Te encontraré en esta vida o en la otra

Epilogo: El dije

La luz dorada se había desvanecido hacía horas, pero el eco de lo ocurrido seguía vibrando en algún rincón del universo. El dije ya no existía; convertido en polvo, se había fundido con el viento como si nunca hubiera estado allí. Sin embargo, su historia no terminó con Azucena y Griselda. Porque el tiempo, como el amor, guarda secretos que solo revela a quienes se atreven a desafiarlo.

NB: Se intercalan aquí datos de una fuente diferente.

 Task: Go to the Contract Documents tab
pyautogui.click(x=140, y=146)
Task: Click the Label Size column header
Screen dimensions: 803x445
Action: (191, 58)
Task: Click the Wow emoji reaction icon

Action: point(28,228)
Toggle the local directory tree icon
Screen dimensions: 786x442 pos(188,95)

En una habitación oscura, iluminada apenas por la llama temblorosa de una vela, la anciana que les entregó el pergamino cerró un libro antiguo con manos arrugadas. Sus ojos, brillantes como espejos del pasado, se alzaron hacia el techo, donde colgaban decenas de dijes idénticos al que había desaparecido.

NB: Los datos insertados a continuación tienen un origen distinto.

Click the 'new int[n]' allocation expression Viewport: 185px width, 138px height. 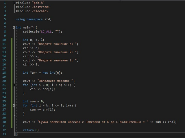[x=52, y=73]
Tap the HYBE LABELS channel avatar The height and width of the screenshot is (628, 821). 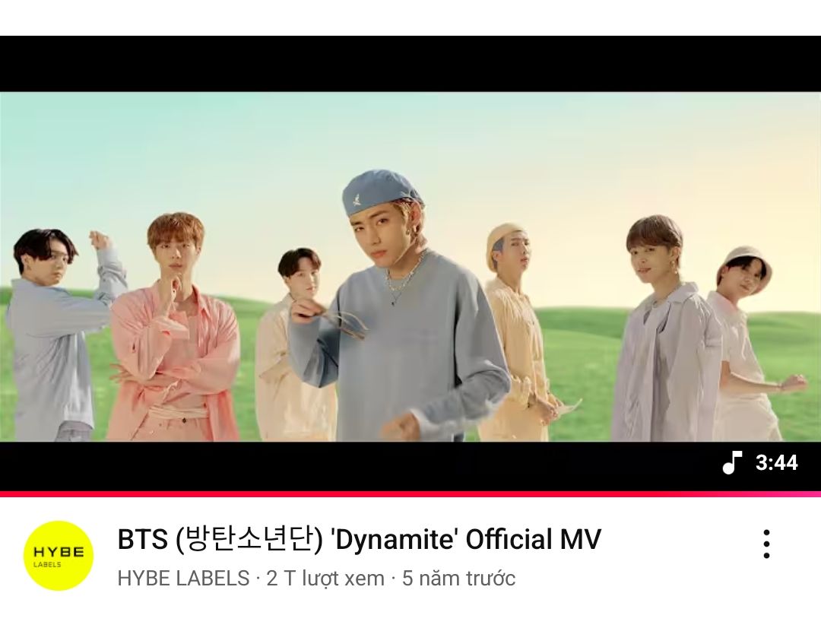(59, 556)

—Dos almas más han cumplido su destino —murmuró, con voz quebrada por los años—. El equilibrio se mantiene.

Sobre la mesa, el pergamino que Azucena había leído estaba abierto, junto a otro que Griselda nunca llegó a ver. Ambos decían lo mismo: “Cada elección tiene un precio. El tiempo cobra intereses. Y el destino siempre exige balance.”

La anciana —cuyo nombre nadie recordaba, porque había vivido más vidas de las que podía contar— era la última guardiana de la Orden del Tiempo, una hermandad secreta fundada siglos atrás por mujeres que habían viajado y amado en épocas equivocadas. Cada dije era una llave, pero también una prueba: no se activaba con desesperación, sino con certeza absoluta. Con la disposición de renunciar a todo por amor verdadero.

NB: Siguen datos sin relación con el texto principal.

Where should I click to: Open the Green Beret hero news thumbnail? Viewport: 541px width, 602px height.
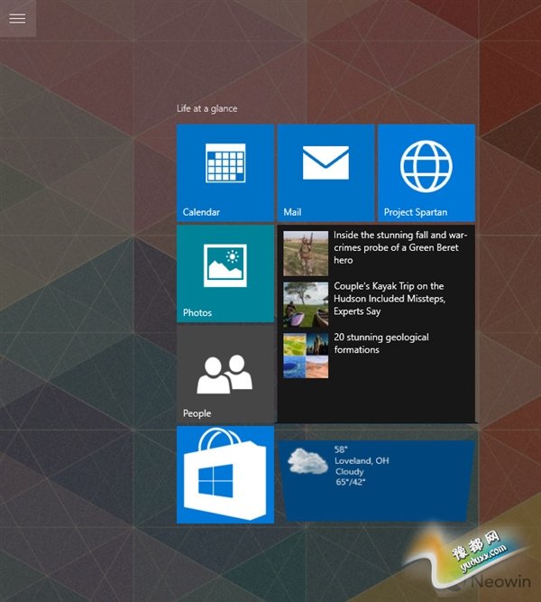pyautogui.click(x=306, y=253)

Por eso el dije había respondido. Porque Azucena y Griselda no solo lo deseaban: estaban dispuestas a perderlo todo. Familia, comodidades, futuro. El sacrificio fue la chispa que encendió la magia.

La anciana enrolló el pergamino y lo guardó en un cofre de madera, junto a otros que narraban historias similares: mujeres que cruzaron siglos por un beso, hombres que desafiaron la lógica por un abrazo. Historias que nadie conocería, salvo quienes se atrevieran a abrir el dije.

Antes de apagar la vela, la anciana sonrió con melancolía.

—El amor verdadero no conoce de épocas —susurró—. Pero siempre exige un precio.

Y con ese pensamiento, la oscuridad se tragó la habitación, dejando solo el leve aroma a pergamino y a tiempo.